Und Corfitz antwortete ihm so hin: ich glaube Con-spons!

Conspons! Conspons! Ja, Conspons! heiße ich in der Weltgeschichte, rief der Mann, sprang und schlug mit der Faust an die Seitenthür, um seine Freude Jemand darin mitzutheilen.

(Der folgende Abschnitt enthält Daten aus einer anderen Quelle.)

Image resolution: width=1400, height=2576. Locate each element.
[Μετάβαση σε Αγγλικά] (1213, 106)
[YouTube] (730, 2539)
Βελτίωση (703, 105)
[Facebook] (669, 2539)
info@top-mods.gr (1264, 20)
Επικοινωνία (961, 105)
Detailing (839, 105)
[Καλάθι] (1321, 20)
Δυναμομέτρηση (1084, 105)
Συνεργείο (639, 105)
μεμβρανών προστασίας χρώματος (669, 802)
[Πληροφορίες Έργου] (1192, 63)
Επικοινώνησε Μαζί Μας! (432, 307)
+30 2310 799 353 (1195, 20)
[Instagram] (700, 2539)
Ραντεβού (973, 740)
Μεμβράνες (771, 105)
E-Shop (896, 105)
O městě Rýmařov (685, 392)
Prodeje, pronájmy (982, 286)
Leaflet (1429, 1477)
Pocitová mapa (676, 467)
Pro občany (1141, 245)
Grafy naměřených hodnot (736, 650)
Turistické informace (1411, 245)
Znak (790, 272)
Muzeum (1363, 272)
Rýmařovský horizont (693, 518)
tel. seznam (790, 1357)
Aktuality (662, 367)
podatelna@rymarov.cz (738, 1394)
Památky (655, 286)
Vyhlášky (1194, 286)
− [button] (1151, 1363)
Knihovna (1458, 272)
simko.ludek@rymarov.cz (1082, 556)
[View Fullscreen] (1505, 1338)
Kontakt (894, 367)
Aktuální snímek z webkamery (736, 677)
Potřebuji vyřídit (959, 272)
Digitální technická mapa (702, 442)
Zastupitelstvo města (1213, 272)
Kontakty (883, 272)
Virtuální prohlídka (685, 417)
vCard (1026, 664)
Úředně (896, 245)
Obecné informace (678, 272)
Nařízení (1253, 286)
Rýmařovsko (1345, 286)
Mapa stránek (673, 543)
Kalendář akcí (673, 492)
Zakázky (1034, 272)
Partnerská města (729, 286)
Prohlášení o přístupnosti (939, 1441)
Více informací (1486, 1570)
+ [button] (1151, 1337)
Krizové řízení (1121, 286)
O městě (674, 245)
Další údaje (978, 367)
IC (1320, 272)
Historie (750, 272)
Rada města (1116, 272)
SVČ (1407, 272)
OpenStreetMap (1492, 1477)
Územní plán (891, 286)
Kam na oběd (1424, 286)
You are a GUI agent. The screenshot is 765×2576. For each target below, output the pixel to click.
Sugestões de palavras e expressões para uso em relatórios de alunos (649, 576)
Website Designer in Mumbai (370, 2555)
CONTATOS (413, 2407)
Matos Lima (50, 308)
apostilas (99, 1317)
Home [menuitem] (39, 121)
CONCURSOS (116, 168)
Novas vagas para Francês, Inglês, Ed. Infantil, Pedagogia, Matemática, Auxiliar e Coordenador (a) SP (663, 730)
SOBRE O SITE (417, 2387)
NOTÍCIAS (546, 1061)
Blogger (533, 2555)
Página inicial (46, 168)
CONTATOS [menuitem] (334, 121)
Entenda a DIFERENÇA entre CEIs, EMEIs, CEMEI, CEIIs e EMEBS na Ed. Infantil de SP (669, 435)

Mein Gott, sagte die junge Wärterin, nun wird er gar die junge Kirsten Madsdotter heraus locken! Aber erschrecken Sie nicht, lieber Herr; sie ist ganz still ...

Was erschrecken! – sprach der Mann der Frau Karen Andersdotter; was sich die blasse Person einbildet! Eine Königin, unsere hochselige Anna Katharina aus Brandenburg, wird daran gestorben sein vor Schande und Gram, daß der allergnädigste König die Kirsten Madsdotter mit einem kleinen Christian Ulrich Gyldenlöwe huldreichst beehrt hat! Der kleine Löwe wird die Königin umgebracht haben! Albern! Albern, daß die Madsdotter nun immer mit den Nägeln an den Dielen kratzt, um die Königin wieder heraus zu scharren – hier! – Sehen Sie nur die Dielen! – da die Höchstselige doch wohlverniethet in Copenhagen liegt! Ich habe damals die Niethen zu ihrem Sarge, als damaliger Schlosser, gemacht, und gute Schrauben mit Muttern!

Da trat das sehr schön gewesene blasse Mädchen, Kirsten Madsdotter, aus der Seitenthür herein, mit niedergesenktem Kopfe, die Hände gefaltet. Sie kniete jetzt wieder hin; aber die Hände versagten ihr den vergeblichen Dienst. So blieb sie lange; dann sah sie sich um, erblickte den Fremden, eilte auf ihn zu und frug ihn drängend: Ihr seid fremd, lieber Herr, Ihr habt gewiß Erbarmen gegen mich, oder seid doch nicht unbarmherzig aus Feindschaft, denn Euch habe ich nie beleidigt; sagt Ihr mir: Ist die Königin noch nicht wieder auferstanden? Noch nicht? Noch nicht? Sie bleibt so lange liegen mir zur Qual! Das ist recht hart von ihr! Wer sollte das den Todten zutrauen! Wenn sie mir nur eine Hand reichte! Nur ein Auge aufschlüge! Ist sie noch nicht auferstanden!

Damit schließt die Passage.